Doing all 3 operations
Ok, now lets see how we perform in doing translation, scale and rotation. Note that the CPU pipeline does contain the problems described earlier.
gst-launch-1.0 videomixer sink_0::ypos=540 name=mix ! videoconvert ! fakesink filesrc location=/home/bmonkey/workspace/ges/data/hd/fluidsimulation.mp4 ! decodebin ! videoconvert ! rotate angle=1.1 ! videoscale ! video/x-raw, width=150 ! mix.
CPU 17.117s
gst-launch-1.0 filesrc location=/home/bmonkey/workspace/ges/data/hd/fluidsimulation.mp4 ! decodebin ! gltransformation zrotation=1.1 xtranslation=2.0 yscale=2.0 ! fakesink
OpenGL 9.465s
No surprise, it’s still faster and even correct.
frei0r-filter-scale0tilt
Let’s be unfair and benchmark the frei0r plugin. There is one advantage, that it can do translation and scale correctly, but rotation can only be applied at the end. So no rotation at different pivot points is possible.

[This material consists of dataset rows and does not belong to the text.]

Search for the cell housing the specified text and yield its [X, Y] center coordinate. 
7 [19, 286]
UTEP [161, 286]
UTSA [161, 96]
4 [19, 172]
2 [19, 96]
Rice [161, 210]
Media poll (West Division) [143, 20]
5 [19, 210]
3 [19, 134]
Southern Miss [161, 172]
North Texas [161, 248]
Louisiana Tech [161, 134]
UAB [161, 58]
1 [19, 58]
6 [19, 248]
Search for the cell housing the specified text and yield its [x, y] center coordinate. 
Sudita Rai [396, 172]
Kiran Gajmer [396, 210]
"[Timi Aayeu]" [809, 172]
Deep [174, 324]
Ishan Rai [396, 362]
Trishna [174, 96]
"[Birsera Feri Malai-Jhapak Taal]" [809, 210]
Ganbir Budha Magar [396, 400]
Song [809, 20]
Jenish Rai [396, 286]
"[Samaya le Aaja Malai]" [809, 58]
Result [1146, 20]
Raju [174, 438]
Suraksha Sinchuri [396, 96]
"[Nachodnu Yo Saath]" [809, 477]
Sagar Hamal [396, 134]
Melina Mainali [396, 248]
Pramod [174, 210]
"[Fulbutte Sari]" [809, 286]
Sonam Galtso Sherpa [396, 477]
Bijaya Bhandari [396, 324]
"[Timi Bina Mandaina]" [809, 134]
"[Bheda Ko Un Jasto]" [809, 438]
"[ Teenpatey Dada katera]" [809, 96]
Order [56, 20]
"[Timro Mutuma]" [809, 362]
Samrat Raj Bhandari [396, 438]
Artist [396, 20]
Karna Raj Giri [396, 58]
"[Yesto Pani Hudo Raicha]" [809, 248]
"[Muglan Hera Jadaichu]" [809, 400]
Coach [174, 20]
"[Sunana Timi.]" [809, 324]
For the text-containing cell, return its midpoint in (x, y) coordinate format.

gst-launch-1.0 filesrc location=/home/bmonkey/workspace/ges/data/hd/fluidsimulation.mp4 ! decodebin ! videoconvert ! rotate angle=1.1 ! frei0r-filter-scale0tilt scale-x=0.9 tilt-x=0.5 ! fakesink
CPU 35.227s
Damn, that is horribly slow.
The gltransformation plugin is up to 3 times faster than that!
Results
The gltransformation plugin does all 3 transformations together in a correct fashion and is fast in addition. Furthermore threedimensional transformations are possible, like rotating around the X axis or translating in Z. If you want, you can even use orthographic projection.
I also want to thank ystreet00 for helping me to get into the world of the GStreamer OpenGL plugins.
To run the test yourself, check out my patch for gst-plugins-bad:
https://bugzilla.gnome.org/show_bug.cgi?id=731722
Also don’t forget to use my python testing script:
https://github.com/lubosz/gst-gl-tests/blob/master/transformation.py
Graphene
gltransformation utilizes ebassi’s new graphene library, which implements linear algebra calculations needed for new world OpenGL without the fixed function pipeline.
Alternatives worth mentioning for C++ are QtMatrix4x4 and of course g-truc’s glm. These are not usable with GStreamer, and I was very happy that there was a GLib alternative.
After writing some tests and ebassi’s wonderful and quick help, Graphene was ready for usage with GStreamer!
Implementation in Pitivi
To make this transformation usable in Pitivi, we need some transformation interface. The last one I did was rendered in Cairo. Mathieu managed to get this rendered with the ClutterSink, but using GStreamer OpenGL plugins with the clutter sink is currently impossible. The solution will either be to extend the glvideosink to draw an interface over it or to make the clutter sink working with the OpenGL plugins. But I am rather not a fan of the clutter sink, since it introduced problems to Pitivi.